Dia mengangguk. "Harusnya iya, cuma gue request siangan. Pagi agak ribet karena gue bangun siang mulu." Dia menjeda ucapannya sebentar, lalu menggaruk pelan tengkuknya.

Bjir!
Bocah ini salting.
Dia suka Lala?

"Oo gitu," aku mengangguk-angguk.

"Gue juga sekalian mau modus sih, siapa tau." Aku yang sudah memutar kunci motor kembali memutarnya ke arah yang berlawanan. Satu kalimat darinya benar-benar membuatku akan sakit kepala. 

"Lo suka dia?" tembakku langsung. Enggan untuk berbasa-basi karena butuh cepat jawaban pasti darinya.

Dia menggeleng. "Ga tau,"

"Gau tau gimana?" tanyaku tak sabar. Sudah berani-beraninya mepet, tapi belum tau perasaan yang dia miliki.

"Gue tertarik sama dia, Bang.

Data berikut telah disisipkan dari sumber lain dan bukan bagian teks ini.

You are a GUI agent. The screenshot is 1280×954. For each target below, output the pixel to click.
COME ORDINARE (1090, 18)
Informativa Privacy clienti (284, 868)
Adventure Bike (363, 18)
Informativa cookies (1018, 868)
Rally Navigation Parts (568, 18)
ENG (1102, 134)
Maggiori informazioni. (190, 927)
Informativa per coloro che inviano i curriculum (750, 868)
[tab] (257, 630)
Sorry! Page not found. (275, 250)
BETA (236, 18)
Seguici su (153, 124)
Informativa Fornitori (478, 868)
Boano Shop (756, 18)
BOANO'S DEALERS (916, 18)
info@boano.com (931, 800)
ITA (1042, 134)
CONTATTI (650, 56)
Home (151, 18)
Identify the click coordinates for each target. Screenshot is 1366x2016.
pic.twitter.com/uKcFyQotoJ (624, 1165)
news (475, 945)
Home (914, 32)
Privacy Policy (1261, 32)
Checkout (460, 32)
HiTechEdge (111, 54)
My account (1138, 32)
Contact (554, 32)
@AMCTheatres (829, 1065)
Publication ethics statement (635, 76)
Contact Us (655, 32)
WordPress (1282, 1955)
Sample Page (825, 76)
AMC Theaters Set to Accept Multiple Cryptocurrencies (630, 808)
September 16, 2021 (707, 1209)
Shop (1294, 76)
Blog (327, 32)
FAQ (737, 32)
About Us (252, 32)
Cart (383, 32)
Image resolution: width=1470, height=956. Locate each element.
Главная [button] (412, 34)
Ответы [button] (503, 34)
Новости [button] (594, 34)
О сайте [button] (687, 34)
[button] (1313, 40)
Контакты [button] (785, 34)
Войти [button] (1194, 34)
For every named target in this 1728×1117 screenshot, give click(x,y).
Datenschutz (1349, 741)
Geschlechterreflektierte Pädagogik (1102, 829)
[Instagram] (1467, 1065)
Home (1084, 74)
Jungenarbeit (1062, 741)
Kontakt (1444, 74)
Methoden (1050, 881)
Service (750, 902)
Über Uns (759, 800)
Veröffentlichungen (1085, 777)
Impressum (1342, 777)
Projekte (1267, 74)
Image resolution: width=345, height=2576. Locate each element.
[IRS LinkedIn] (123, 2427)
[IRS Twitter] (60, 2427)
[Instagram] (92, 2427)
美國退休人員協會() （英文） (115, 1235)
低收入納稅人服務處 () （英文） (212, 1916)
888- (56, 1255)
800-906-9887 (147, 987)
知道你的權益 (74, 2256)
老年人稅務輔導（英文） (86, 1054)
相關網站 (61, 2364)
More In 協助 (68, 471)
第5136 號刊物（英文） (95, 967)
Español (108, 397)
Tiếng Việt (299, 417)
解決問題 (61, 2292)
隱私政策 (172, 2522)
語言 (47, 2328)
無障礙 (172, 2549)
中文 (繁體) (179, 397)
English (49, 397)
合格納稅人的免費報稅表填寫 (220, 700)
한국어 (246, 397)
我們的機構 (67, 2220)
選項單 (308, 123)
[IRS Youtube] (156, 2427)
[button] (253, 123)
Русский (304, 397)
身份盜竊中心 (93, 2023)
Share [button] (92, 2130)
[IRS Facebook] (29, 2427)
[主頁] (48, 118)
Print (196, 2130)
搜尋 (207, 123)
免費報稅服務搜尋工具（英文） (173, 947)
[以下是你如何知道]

Gue juga suka ngeliatin dia."

"Cuma kalau buat suka apa nggak nya, gue belum yakin. Makanya mau mastiin dulu."

Aku memijit kepala pelan. Sudah lah berjuang mati-matian tidak dapat, malah sekarang ketambahan saingan.

"Jangan main-main, Ray."

Aku kembali menstandarkan motorku, tetapi tidak turun. "Gue tau gue gak berhak buat ngelarang lo suka sama siapa." Aku tidak boleh terlihat mencurigakan agar dia percaya. "Mau suka siapa aja itu hak lo."

"Cuma kalau sama anak Hima, terutama yang satu divisi lo kudu hati-hati." Aku mencoba memberikan gambaran mengenai apa yang kemungkinan akan terjadi. Ini alasanku juga tidak terlalu mepet dengannya, sebab tak mau mengganggu hubungan profesionalitas kami yang tinggal sebentar.

Aku sudah bertahan lama, jadi tidak akan membiarkan orang lain untuk menyalipnya.

"Iya, Bang. Makanya gue juga deketin diam-diam."

Aku melirik ke arahnya. Tangguh juga ini bocah.

Aku mengangguk. "Tapi kalau bisa dipikirin lagi ya. Lo ketua soalnya, jadi mungkin dampaknya juga bisa lebih besar."

"Iya, Bang."

"Gue rencana mau make sure perasaan gue dulu. Ntar kalau udah yakin, gue bakal usaha setelah acara."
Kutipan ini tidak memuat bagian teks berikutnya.